Print out the entries from the line containing "The height and" through the last line, exactly, and print nothing else. Pictures are not copied.

Data to examine:
>>>>>

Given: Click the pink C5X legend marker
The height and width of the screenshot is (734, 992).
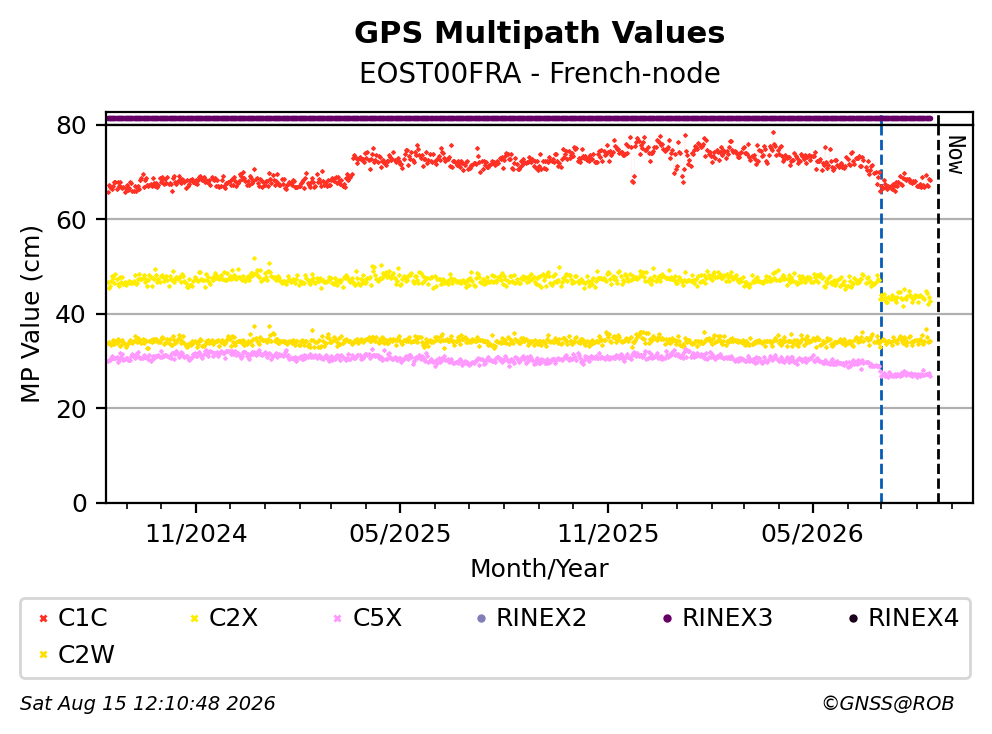Looking at the screenshot, I should (338, 618).
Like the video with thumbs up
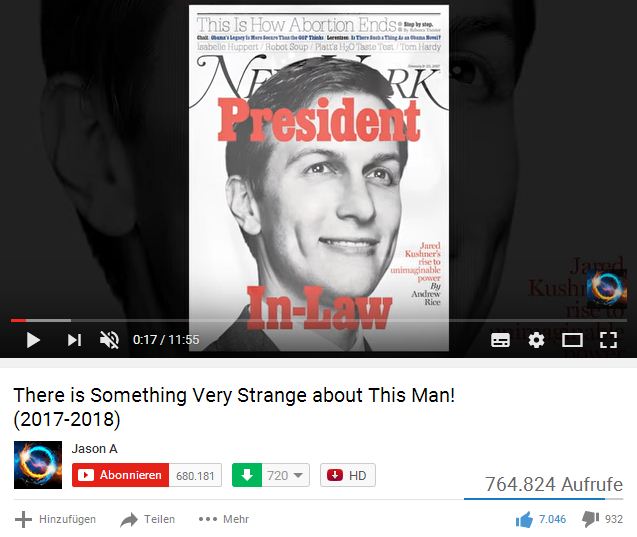Screen dimensions: 637x537 (541, 519)
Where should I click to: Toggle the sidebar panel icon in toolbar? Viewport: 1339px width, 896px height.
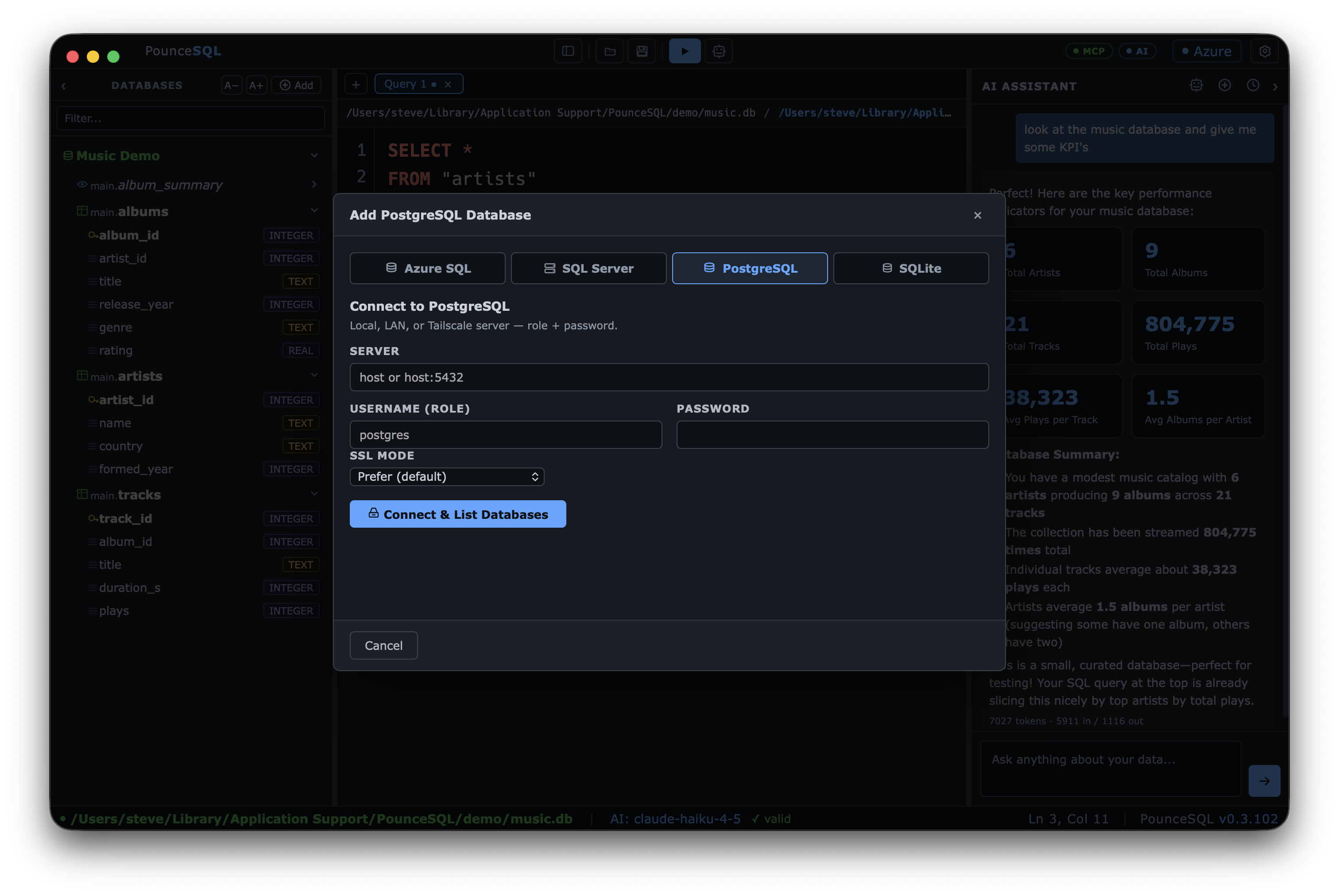pyautogui.click(x=568, y=51)

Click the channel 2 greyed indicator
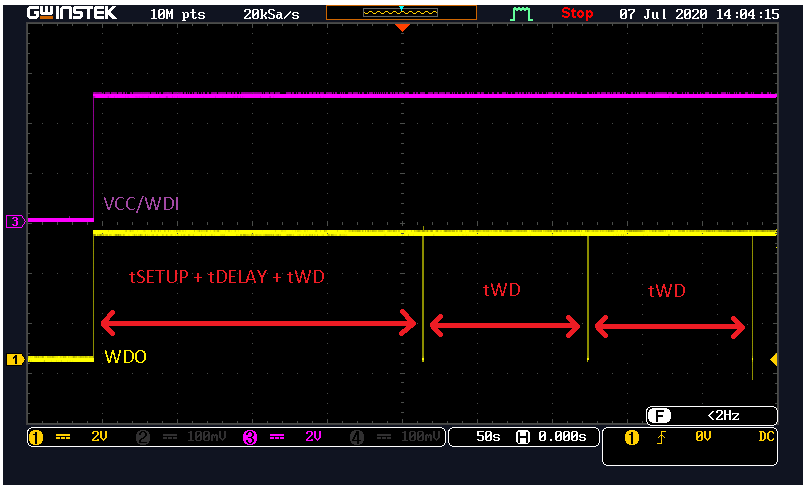coord(143,437)
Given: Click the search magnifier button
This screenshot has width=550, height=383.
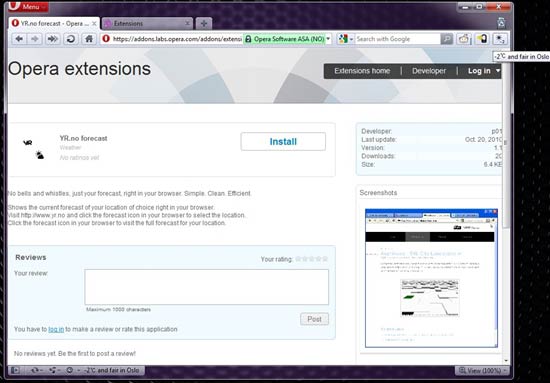Looking at the screenshot, I should coord(447,39).
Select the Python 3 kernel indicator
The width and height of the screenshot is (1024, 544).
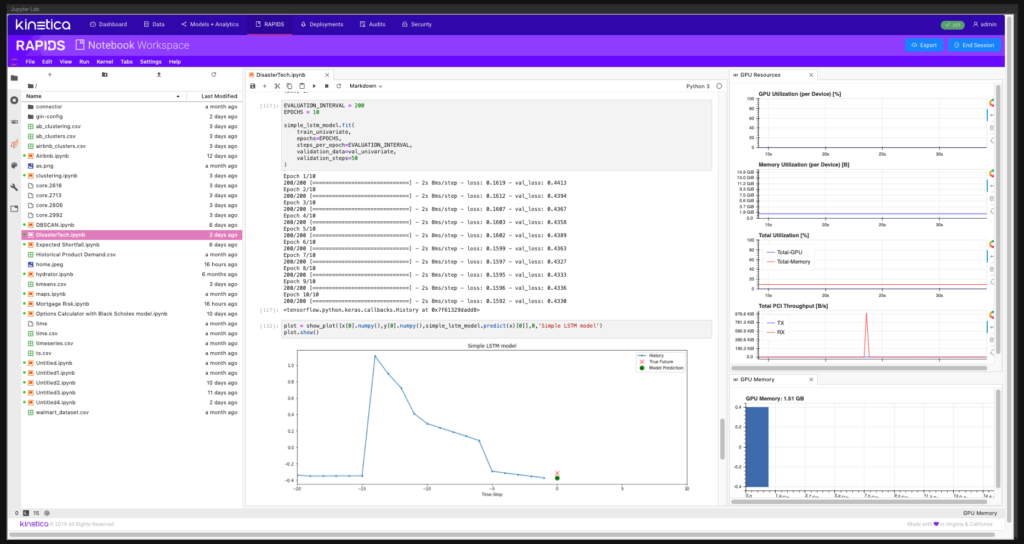[697, 86]
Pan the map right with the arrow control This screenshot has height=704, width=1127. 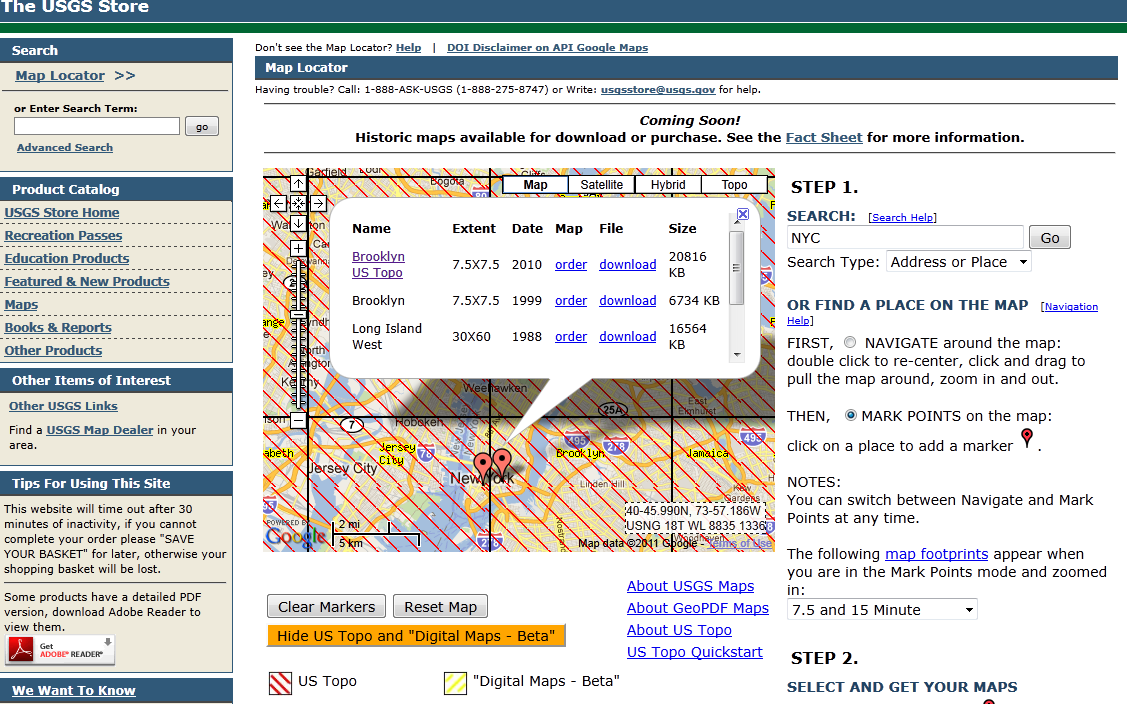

<<<<<

Completed exercise:
The height and width of the screenshot is (734, 992).
Looking at the screenshot, I should (338, 618).
Like the video with thumbs up
Screen dimensions: 637x537 (541, 519)
Where should I click to: Toggle the sidebar panel icon in toolbar? Viewport: 1339px width, 896px height.
pyautogui.click(x=568, y=51)

Click the channel 2 greyed indicator
coord(143,437)
Given: Click the search magnifier button
This screenshot has width=550, height=383.
Looking at the screenshot, I should coord(447,39).
Select the Python 3 kernel indicator
The width and height of the screenshot is (1024, 544).
[697, 86]
Pan the map right with the arrow control This screenshot has height=704, width=1127. 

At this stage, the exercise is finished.